从评估开始：对他们当前的设置进行五元组评估
选择评分最低的子系统：优先聚焦该子系统的改进工作
创建最小可行Harness：AGENTS.md + init.sh + feature_list.json
用真实任务测试：衡量前后改进效果

If the user is experienced:

如果用户经验丰富：

Ask what specific problem: Don't assume — let them describe the pain point
Understand harness maturity: What exists already? What's working?
Design targeted improvements: Use reference patterns for guidance
Optionally run benchmarks: Quantify impact with before/after comparison

询问具体问题：不要假设，让他们描述痛点
了解Harness成熟度：已有哪些资源？
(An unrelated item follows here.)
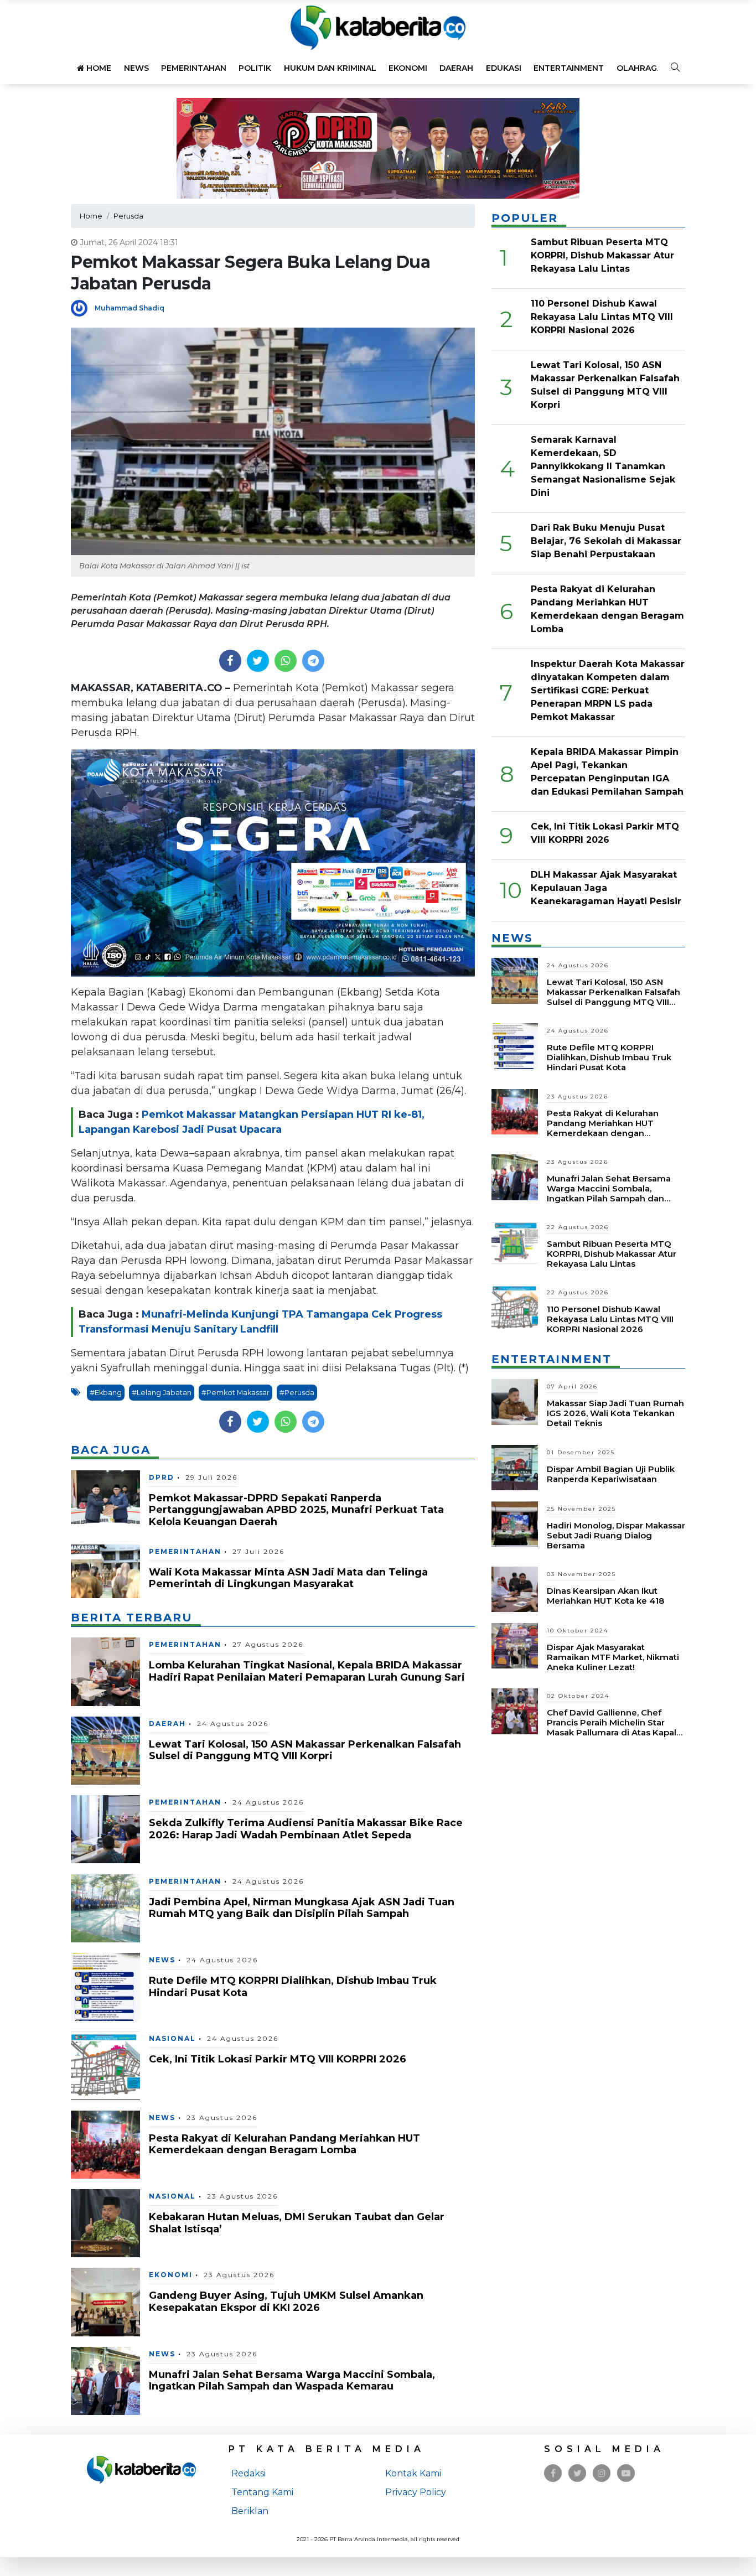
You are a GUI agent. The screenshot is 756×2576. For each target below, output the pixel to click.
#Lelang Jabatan (161, 1392)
哪些部分有效？
设计针对性改进：参考模式进行指导
可选运行基准测试：通过前后对比量化影响

When NOT to Use This Skill

何时不使用此技能

This skill is about the harness around an agent, not:

Prompt engineering or system prompt design
Model selection or fine-tuning
Generic software architecture (MVC, microservices)
Chat UIs or conversational interfaces
LLM API integration basics

If your question is about the model itself rather than the system around it, this skill does not apply.

此技能专注于代理周围的Harness系统，而非：

提示工程或系统提示设计
模型选择或微调
通用软件架构（MVC、微服务）
聊天UI或对话界面
LLM API集成基础

如果你的问题是关于模型本身而非其周围的系统，则此技能不适用。